Después de una breve tregua inicial, los industriales
volvieron a ponerse en primera fila de los reclamos por la falta
de competitividad frente a Brasil. Todavía en el sector
productivo se evitaba hablar abiertamente de devaluación.
La Unión Industrial Argentina elaboró un documento
en el que afirmaba que a lo largo de 1999 unas cien empresas
habían emigrado a Brasil. Los gobernadores de Santa Fe,
Córdoba, Buenos Aires y otros distritos con presencia
industrial se reunieron con el Presidente para tratar la
situación. El gobernador de la Provincia de Buenos Aires,
Carlos Ruckauff, dio un paso más y propuso que se fijara
un dólar especial para exportar a Brasil. Con su calma
habitual, el primer mandatario les aseguró que "ni una
fábrica más abandonará el país".

A principios de febrero el gobierno
recibió una bocanada de oxígeno bajo la forma de un
nuevo acuerdo con el FMI por 7.200 millones de dólares,
que el organismo calificó como de carácter "precautorio". Este tipo de
préstamos tiene la característica de que no son
efectivamente desembolsados, sino que se mantienen a
disposición del país como una suerte de seguro frente a
una emergencia.

Pero la economía seguía estancada y a los pocos
meses -en mayo- tuvo lugar otro ajuste fiscal que incluía
una reducción entre 12% y 15% en los sueldos del sector
público mayores a 1.000 pesos y un nuevo impulso al
proceso de desregulación de las obras sociales.

Tras cuatro meses de debate, el Congreso también
aprobó una ley de reforma laboral que,
entre otras cuestiones, introducía cambios en la
negociación salarial y extendía la duración
del período de prueba.

Como reacción al nuevo ajuste, el 9 de junio tuvo lugar
un paro general que alcanzó gran adhesión en todos
los sectores. Todavía el gobierno conservaba un grado
importante de apoyo política, a la vez que era
crecientemente cuestionado por la falta de reacción de la
economía frente a las medidas que ponía en
marcha.

En el exterior, especialmente en el FMI,
la situación era seguida con atención. En su
discurso público los funcionarios del FMI aparentaban
calma.

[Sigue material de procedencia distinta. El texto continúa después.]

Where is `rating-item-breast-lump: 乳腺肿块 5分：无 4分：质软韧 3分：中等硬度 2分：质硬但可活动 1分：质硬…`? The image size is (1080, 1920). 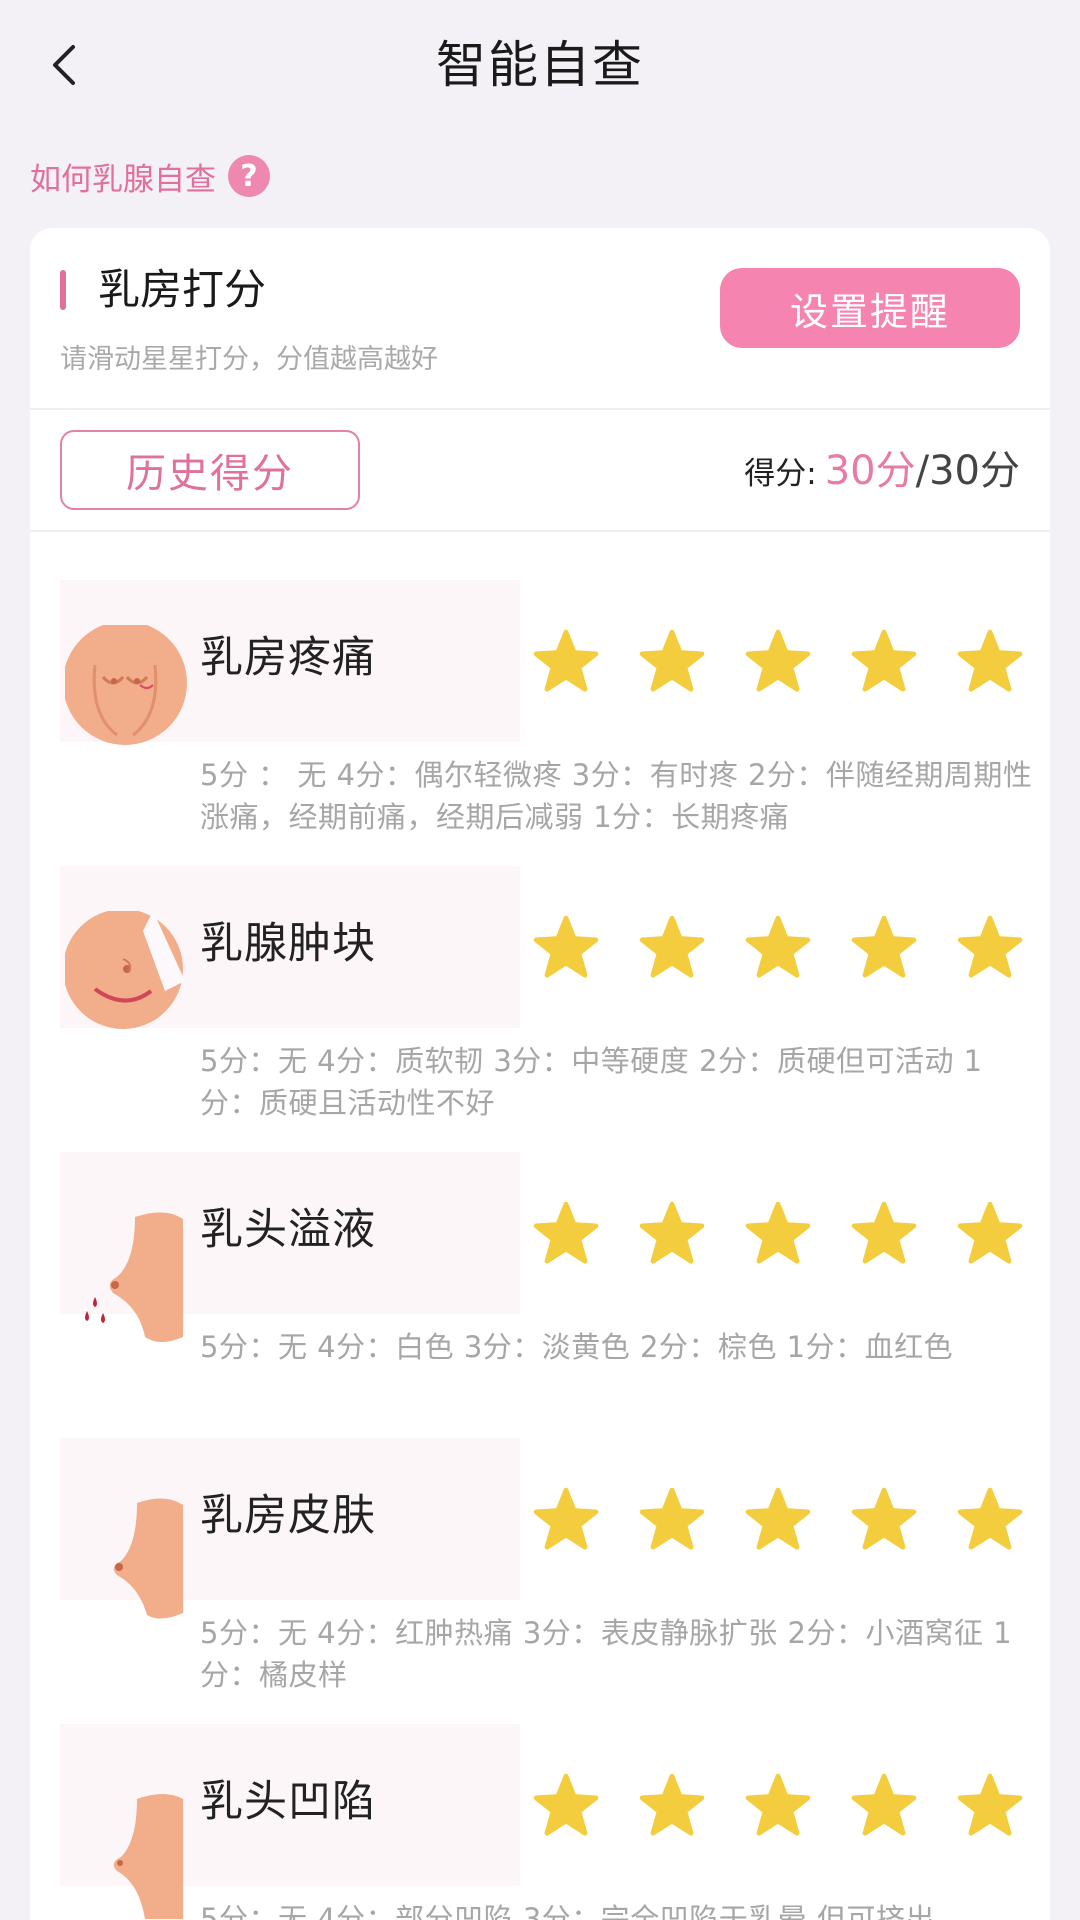 rating-item-breast-lump: 乳腺肿块 5分：无 4分：质软韧 3分：中等硬度 2分：质硬但可活动 1分：质硬… is located at coordinates (540, 1009).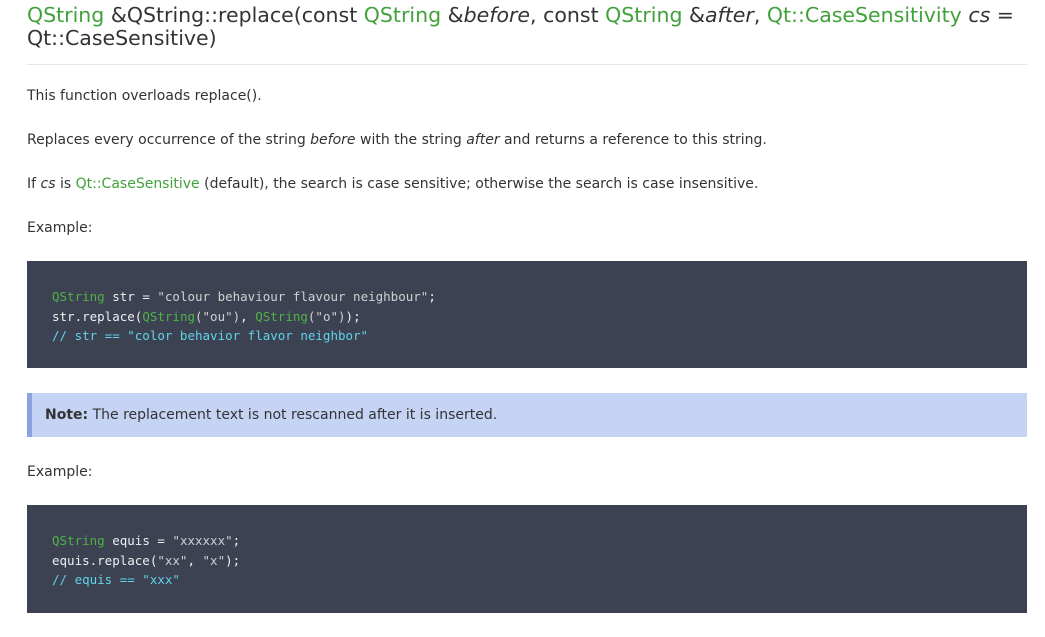  What do you see at coordinates (214, 560) in the screenshot?
I see `code-string: "x"` at bounding box center [214, 560].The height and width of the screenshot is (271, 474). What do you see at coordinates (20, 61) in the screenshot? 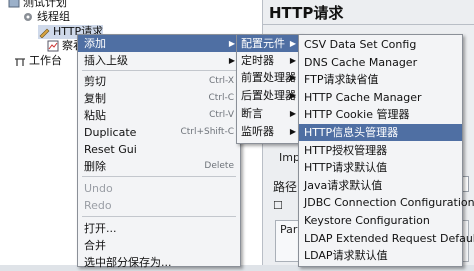
I see `workbench-icon` at bounding box center [20, 61].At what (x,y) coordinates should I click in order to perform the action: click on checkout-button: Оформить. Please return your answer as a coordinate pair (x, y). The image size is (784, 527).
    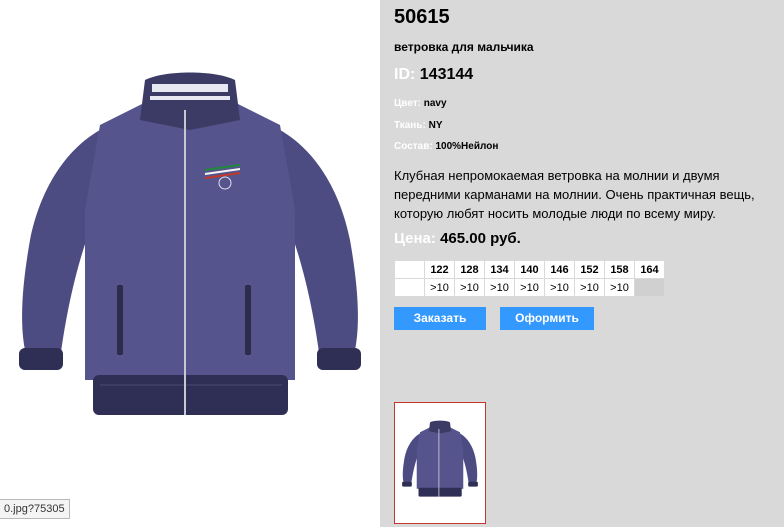
    Looking at the image, I should click on (547, 318).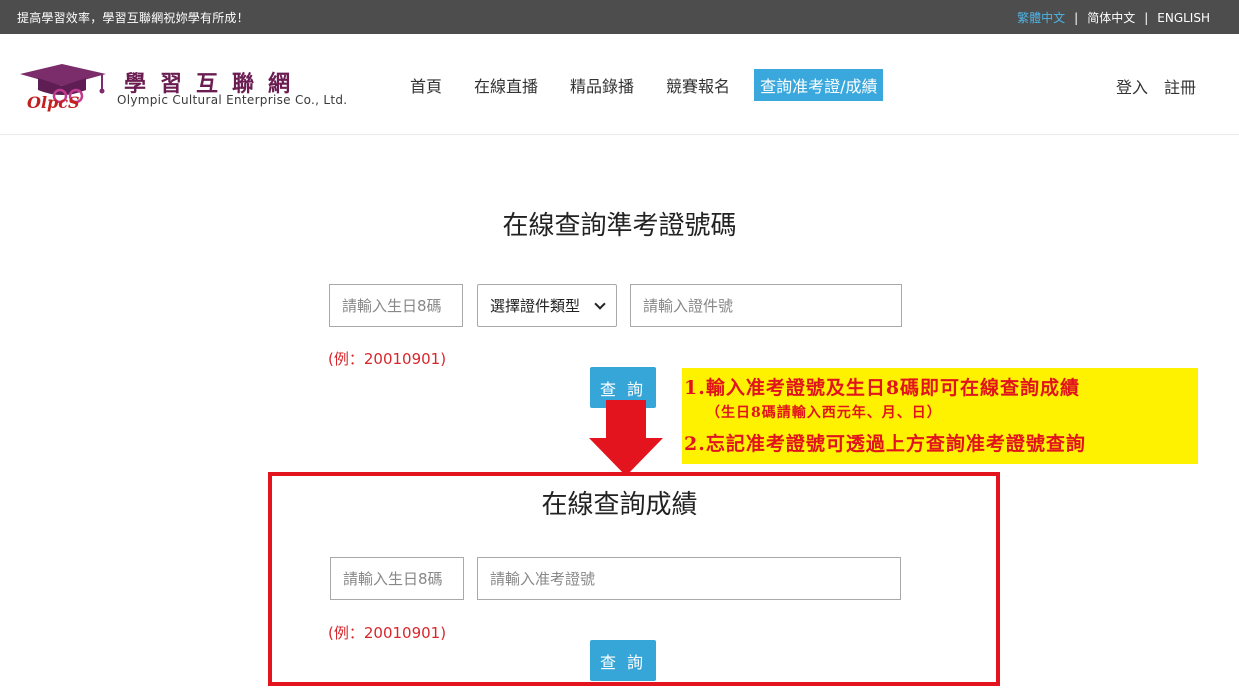 The image size is (1239, 688). Describe the element at coordinates (650, 85) in the screenshot. I see `main-nav: 首頁 在線直播 精品錄播 競賽報名 查詢准考證/成績` at that location.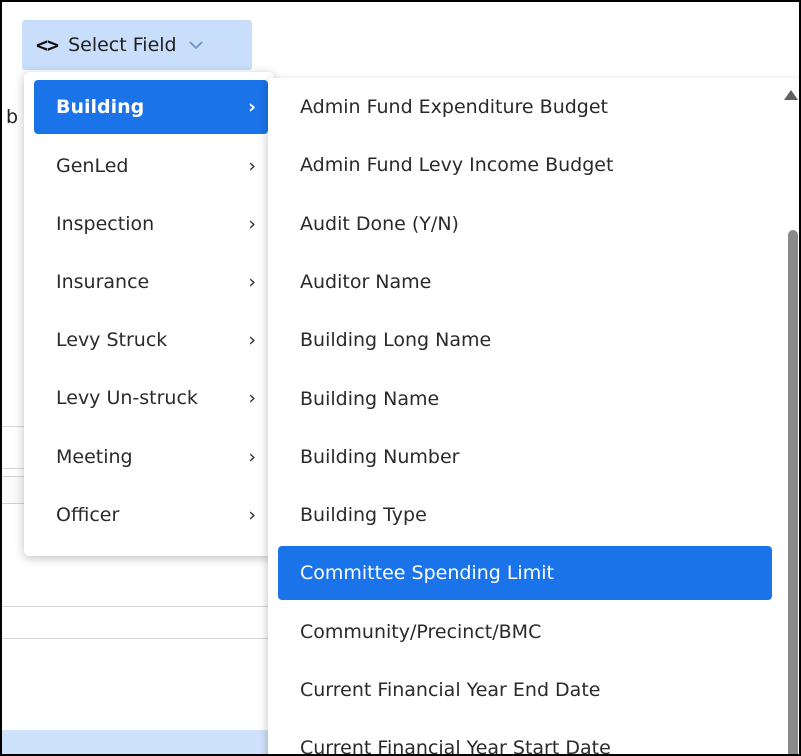 This screenshot has height=756, width=801. Describe the element at coordinates (151, 457) in the screenshot. I see `category-item-meeting: Meeting ›` at that location.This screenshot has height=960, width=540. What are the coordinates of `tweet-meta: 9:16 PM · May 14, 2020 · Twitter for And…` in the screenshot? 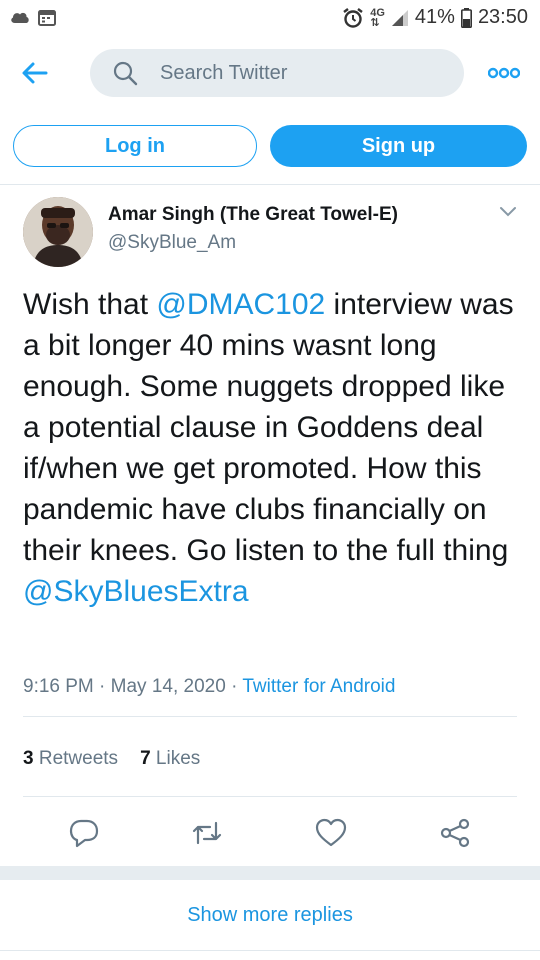 It's located at (209, 687).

En el mundo financiero internacional, sin embargo, desde
hacía algún tiempo se desarrollaba una intensa
discusión sobre las operaciones de salvataje encabezadas
por el FMI. Varios destacados economistas planteaban que los
acreedores externos no debían ser eximidos de sus
pérdidas en caso de crisis.

En febrero de 1998, Charles Calomiris,
un conocido académico de la Universidad de
Columbia, realizó una larga exposición sobre el
tema ante el Comité Económico Conjunto del Congreso
de los Estados Unidos. Decía Calomiris:

En primer lugar los que toman las
decisiones deberían conocer que los salvatajes
("bailouts") del FMI, como los de México y Asia son
contraproducentes. El FMI puede contribuir mejor a la estabilidad
financiera internacional comprometiéndose a no aislar de
las pérdidas a los acreedores internos y externos. Cuanto
más se fuerce a los países en desarrollo a hacerse
cargo de sus propias insolvencias fiscales, y cuanto más
se obligue a los inversores extranjeros a cargar con los costos
de sus decisiones de inversión, más se
sentirán atraídos los países en desarrollo
por los beneficios de una economía libre.